- **Check your understanding**
[1] In the egg-price article, how much did US producer prices rise in November?
[2] Rewrite the stretch of the egg-price article from "- The price" through "5%, on Thursday.", replacing "all-time high" with "record high".

Selected text Start Marker

The Labor Department said Thursday that US producer prices climbed 0.4% in November, the largest rise in five months and more than economists anticipated. The culprit was higher food costs, and especially a 55% surge in the wholesale price of eggs. Nevertheless, egg producer stocks are fluffing up like an Alpine Cheese soufflé.
Breakfast of Market Champions
For consumers, the cost of a dozen eggs rose 8.2% last month to $3.65, which is up 37.5% year-over-year. At fault is the highly, highly transmissible avian bird flu: Outbreaks have popped up across the country this year, impacting 50 commercial poultry flocks as of November 18 and over 25 million birds. In the last week alone, outbreaks were reported in Missouri, Colorado, Idaho, California, Wisconsin, Oklahoma, Iowa, and Nebraska.
Farms are required by law to cull whole flocks — sometimes millions of birds — if the disease is found. The current price uptick is similar to a 2022 rise in egg prices, when flu outbreaks put a massive dent in the number of laying hens available to producers. For some, however, it’s been a golden egg:
- Thanks to rising prices, shares in the two largest publicly traded egg producers have made the S&P 500’s 27% gain this year look like an empty shell: Cal-Maine Foods is up 84% in the same period and rival Vital Farms has climbed 135%. Unlike a chicken, Cal-Maine’s profits took flight in its latest quarter, with a net income of $150 million compared with $926,000 a year earlier. Vital’s jumped to $7.4 million in its latest quarter, from $4.5 million a year earlier.
- The price of a dozen eggs is still 24% below the all-time high of $4.82 set in January 2023, and that record doesn’t seem to be in danger at the moment, depending on how avian flu is managed in the coming months. In fact, the new data did nothing to lift the share prices of Cal-Maine, which was flat, and Vital, which was down 5%, on Thursday.

Selected text End Marker
Dataset section Start Marker

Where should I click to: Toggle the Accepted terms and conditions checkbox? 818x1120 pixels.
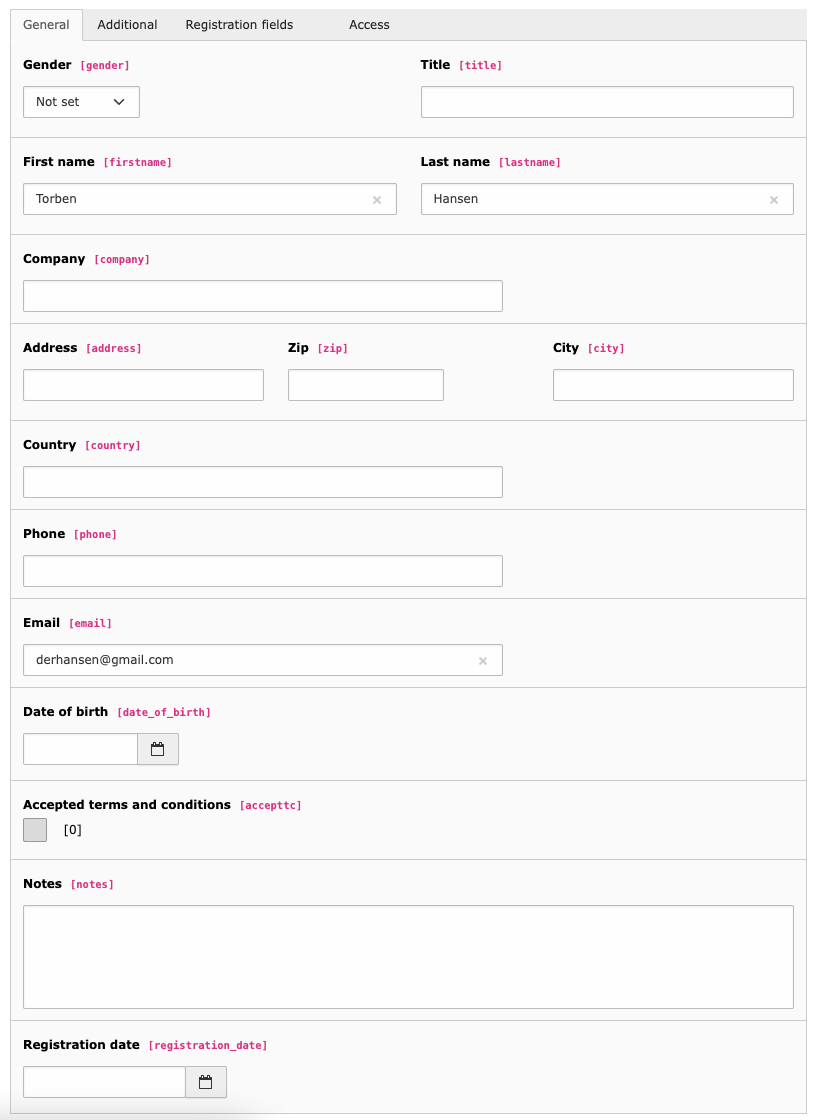34,830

Dataset section End Marker

- **Your written answers**
[1] They rose 0.4%.

[2]
- The price of a dozen eggs is still 24% below the record high of $4.82 set in January 2023, and that record doesn’t seem to be in danger at the moment, depending on how avian flu is managed in the coming months. In fact, the new data did nothing to lift the share prices of Cal-Maine, which was flat, and Vital, which was down 5%, on Thursday.